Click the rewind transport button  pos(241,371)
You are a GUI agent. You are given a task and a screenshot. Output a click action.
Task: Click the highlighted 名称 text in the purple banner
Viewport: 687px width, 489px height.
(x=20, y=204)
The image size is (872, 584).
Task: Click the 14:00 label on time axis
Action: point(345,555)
-------
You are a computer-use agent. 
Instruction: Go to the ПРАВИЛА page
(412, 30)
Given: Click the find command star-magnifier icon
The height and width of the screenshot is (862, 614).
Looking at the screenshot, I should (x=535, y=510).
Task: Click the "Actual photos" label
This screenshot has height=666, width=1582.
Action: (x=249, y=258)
-------
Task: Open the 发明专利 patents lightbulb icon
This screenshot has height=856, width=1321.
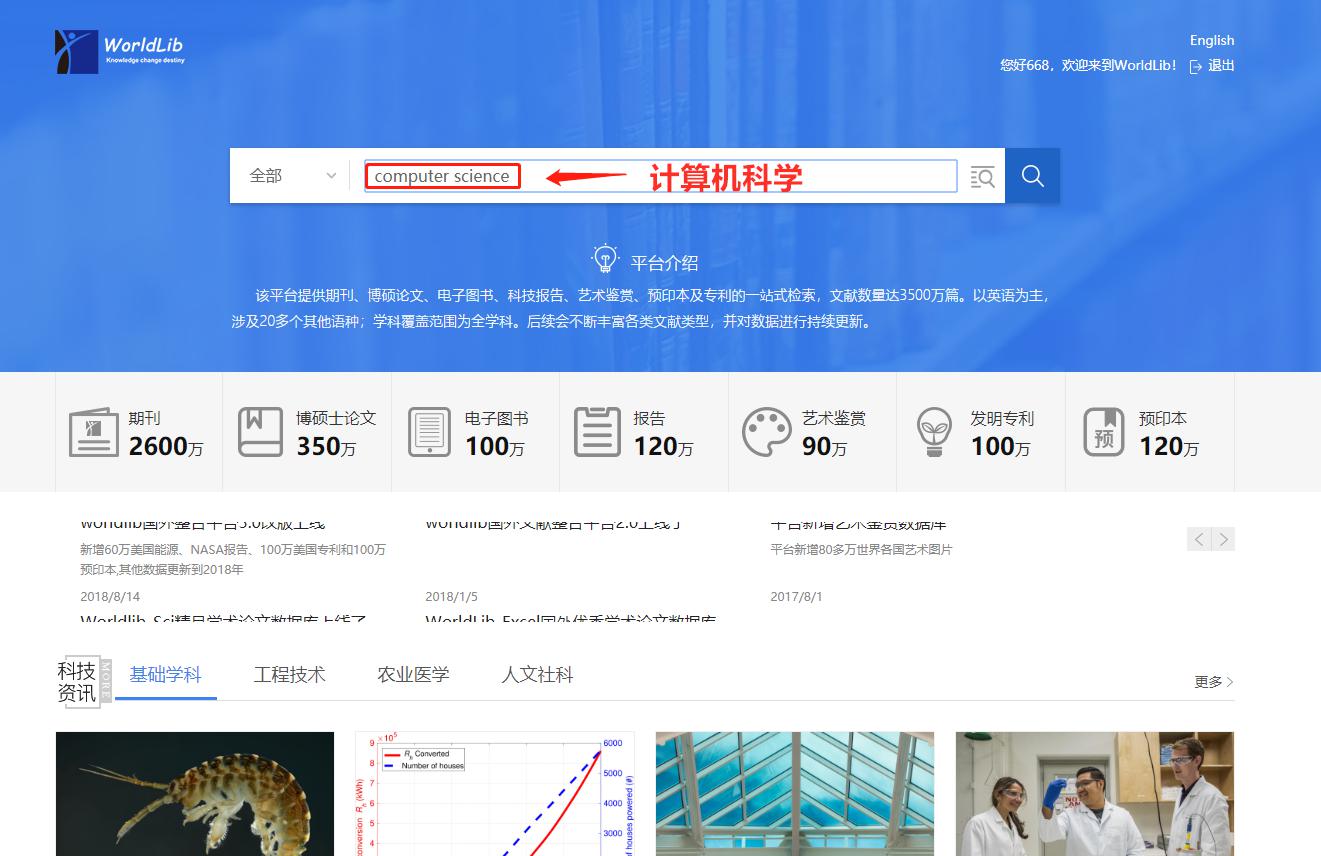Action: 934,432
-------
- WHAT IS REQUIRED:
What belongs in the answer is each line of the data that has the word "icon".

- WORKED SOLUTION:
Given: Click the find command star-magnifier icon
Task: Open the 发明专利 patents lightbulb icon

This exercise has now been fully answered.